Software can decode bird songs

By Claire Marshall
BBC environment correspondent

image source, AP

Scientists have developed a highly advanced bird song decoder, which can automatically identify the call of a vast variety of birds.

The software brings the "cracking of the dawn chorus" one step closer.

It used recordings of individual birds and of dawn choruses to identify the characteristics of each tweet.

Dr Dan Stowell is lead author of the report, which was published in the Journal PeerJ.

He told the BBC: "Given a set of recordings, each of them with a list of the bird species present, I was able to 'train' a computer system by showing it these labelled examples."

This technique is called "feature-learning", which is an automatic analysis technique, used alongside a classification algorithm.

According to the report, this automatically learned data can "often outperform" manually compiled information.

The songs of hundreds of birds were analysed, including samples from the British Library Sound Archive. The best results were gathered from the biggest dataset ever gathered: Brazilian recordings of more than 500 single birds.

Dr Stowell said: "Birdsong is extremely complex. The simplest sounds are often the most difficult, because they can sound so alike."

He believes that existing software doesn't work well because it's not specific enough. This piece of work has found that bird sound classification is possible at a very large scale.

"If you go out in to a forest and want to know what you hear, there are hundreds of possible results. Now we are closer to having an app that can really let us do that."

Dr Stowell is now working on technology that can do even more than just identify the bird. He wants to try to decode the actual relationships between them. By analysing the call of a species of zebra finch, he is close to working out which birds are in pairs - just by their sound.
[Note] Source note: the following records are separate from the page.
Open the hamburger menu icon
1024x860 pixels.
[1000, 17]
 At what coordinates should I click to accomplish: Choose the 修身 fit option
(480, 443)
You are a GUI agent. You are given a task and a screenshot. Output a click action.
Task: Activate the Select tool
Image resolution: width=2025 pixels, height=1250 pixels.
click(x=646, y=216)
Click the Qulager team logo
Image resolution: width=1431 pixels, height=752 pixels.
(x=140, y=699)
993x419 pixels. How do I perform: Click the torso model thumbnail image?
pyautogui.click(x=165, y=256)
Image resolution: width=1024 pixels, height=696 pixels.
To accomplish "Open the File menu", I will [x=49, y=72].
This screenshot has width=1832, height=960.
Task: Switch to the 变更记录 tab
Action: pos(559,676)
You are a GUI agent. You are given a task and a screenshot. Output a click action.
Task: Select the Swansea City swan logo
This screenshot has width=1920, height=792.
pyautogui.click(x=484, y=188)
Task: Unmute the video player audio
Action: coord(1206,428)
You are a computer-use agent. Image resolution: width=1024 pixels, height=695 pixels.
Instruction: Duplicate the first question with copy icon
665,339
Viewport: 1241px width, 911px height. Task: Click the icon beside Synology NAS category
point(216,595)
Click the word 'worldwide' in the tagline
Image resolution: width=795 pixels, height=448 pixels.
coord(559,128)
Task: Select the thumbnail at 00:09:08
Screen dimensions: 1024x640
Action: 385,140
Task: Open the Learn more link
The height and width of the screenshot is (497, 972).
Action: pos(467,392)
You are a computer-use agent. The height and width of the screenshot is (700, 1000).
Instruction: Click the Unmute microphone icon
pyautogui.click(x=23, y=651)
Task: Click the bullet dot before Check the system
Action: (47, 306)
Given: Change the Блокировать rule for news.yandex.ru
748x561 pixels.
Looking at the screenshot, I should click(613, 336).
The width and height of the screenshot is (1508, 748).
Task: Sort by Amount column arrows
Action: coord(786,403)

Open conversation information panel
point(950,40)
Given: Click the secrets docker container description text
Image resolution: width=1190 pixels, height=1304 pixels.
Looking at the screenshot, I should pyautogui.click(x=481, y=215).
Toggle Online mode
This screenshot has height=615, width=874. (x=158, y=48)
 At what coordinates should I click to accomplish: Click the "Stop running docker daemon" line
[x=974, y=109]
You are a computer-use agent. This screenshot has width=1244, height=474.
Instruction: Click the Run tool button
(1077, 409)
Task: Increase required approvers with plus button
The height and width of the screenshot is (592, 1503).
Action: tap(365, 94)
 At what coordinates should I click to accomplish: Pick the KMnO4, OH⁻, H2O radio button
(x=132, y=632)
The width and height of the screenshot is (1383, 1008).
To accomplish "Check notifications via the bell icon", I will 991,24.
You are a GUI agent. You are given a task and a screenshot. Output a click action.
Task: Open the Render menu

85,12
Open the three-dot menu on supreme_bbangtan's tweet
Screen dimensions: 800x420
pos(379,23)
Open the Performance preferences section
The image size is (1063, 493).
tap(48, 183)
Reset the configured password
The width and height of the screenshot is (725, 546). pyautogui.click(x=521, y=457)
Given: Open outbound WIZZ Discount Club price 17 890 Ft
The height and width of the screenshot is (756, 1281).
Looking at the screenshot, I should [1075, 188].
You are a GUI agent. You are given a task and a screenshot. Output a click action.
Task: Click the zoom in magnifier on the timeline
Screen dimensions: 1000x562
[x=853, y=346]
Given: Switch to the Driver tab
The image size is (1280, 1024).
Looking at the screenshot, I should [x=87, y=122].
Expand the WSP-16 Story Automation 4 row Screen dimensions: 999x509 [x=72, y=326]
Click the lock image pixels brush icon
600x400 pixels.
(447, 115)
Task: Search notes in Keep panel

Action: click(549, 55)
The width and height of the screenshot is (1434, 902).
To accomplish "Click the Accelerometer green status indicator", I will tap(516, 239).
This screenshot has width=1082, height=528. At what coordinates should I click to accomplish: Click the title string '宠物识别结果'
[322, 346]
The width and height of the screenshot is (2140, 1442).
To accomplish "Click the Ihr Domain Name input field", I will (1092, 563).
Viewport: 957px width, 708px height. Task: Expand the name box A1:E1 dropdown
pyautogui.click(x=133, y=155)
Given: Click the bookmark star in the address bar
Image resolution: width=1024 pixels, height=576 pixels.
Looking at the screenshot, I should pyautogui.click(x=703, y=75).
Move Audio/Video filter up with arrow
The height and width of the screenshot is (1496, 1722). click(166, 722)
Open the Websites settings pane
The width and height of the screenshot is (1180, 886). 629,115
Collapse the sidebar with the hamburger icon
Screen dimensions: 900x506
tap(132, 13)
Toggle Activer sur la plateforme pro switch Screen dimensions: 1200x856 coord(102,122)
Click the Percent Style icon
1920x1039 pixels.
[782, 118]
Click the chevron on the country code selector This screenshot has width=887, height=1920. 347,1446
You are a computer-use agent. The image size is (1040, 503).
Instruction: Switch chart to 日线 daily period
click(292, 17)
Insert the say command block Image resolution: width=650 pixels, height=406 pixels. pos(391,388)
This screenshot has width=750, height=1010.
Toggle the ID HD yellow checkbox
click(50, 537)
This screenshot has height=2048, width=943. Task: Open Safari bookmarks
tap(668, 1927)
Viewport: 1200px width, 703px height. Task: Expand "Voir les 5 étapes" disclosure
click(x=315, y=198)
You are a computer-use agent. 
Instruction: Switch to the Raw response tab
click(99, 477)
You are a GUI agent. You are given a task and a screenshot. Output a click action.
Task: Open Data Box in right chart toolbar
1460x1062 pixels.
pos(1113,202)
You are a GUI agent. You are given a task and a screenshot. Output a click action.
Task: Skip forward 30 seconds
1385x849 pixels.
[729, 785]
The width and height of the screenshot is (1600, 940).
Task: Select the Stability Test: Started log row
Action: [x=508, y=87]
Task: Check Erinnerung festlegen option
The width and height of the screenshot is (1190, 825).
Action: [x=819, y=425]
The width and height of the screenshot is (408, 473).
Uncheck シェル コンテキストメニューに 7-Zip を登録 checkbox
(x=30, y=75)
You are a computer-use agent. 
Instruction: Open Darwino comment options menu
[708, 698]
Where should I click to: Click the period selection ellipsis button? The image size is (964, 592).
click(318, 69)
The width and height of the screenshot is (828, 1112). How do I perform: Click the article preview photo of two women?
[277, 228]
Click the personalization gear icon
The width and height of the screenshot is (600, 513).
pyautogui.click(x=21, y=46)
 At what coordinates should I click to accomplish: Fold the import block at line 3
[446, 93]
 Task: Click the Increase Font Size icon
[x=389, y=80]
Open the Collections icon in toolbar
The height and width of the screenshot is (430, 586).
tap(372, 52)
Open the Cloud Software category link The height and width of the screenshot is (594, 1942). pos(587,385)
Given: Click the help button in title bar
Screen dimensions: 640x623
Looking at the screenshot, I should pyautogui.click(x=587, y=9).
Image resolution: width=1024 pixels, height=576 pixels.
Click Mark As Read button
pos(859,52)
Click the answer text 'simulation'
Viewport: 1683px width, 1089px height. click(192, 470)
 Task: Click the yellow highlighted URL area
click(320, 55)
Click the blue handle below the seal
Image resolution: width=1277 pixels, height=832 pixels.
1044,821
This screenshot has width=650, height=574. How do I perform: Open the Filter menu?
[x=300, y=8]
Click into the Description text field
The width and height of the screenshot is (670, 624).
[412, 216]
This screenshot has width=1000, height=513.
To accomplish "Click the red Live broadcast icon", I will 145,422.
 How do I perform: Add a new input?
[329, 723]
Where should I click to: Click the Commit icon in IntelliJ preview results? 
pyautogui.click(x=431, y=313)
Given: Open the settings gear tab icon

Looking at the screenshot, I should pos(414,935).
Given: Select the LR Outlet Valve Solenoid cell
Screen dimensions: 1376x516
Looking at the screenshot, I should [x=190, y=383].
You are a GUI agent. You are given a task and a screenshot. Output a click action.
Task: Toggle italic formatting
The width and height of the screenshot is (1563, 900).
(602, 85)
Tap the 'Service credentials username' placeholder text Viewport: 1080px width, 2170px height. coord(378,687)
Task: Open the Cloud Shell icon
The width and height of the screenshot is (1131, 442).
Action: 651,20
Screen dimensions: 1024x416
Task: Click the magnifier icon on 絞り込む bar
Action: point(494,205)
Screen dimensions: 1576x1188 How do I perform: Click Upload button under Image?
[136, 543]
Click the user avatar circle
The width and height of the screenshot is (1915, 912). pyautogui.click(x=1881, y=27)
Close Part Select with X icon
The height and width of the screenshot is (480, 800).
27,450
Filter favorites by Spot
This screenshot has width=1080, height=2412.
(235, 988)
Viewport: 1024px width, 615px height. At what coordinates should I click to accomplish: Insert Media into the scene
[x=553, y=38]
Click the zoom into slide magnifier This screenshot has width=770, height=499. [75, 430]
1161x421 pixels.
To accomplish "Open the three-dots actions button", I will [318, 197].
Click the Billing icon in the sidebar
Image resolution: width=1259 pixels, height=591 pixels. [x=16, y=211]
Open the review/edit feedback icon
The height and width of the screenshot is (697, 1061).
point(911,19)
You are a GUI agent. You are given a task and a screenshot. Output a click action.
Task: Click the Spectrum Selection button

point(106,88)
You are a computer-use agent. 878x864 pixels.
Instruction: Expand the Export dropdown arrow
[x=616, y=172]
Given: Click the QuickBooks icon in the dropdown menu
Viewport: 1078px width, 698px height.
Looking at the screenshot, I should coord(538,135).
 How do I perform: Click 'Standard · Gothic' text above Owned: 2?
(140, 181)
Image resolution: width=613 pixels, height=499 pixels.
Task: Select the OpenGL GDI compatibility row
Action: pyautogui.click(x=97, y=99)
The tool has implications for the understanding of different areas, including ecology and conservation. It may also help our understanding of the human voice. "The sound of humans and birds are two completely separately evolved systems,' said Dr Stowell.

"But they do very similar things. For example chicks learn how to tweet from older birds, and in parallel children learn to speak by learning from adults."

An interesting consequence of this is that birds have regional accents. "Skylarks can recognise local birds and ones that have come from further away by the vocals they have learned."

However, Dr Stowell acknowledges that there is still some way to go. The researchers weren't able to make much significant progress on identifying all the birds singing in the dawn chorus.

"This is very complicated. It's a very difficult but interesting problem. And this brings us one step closer."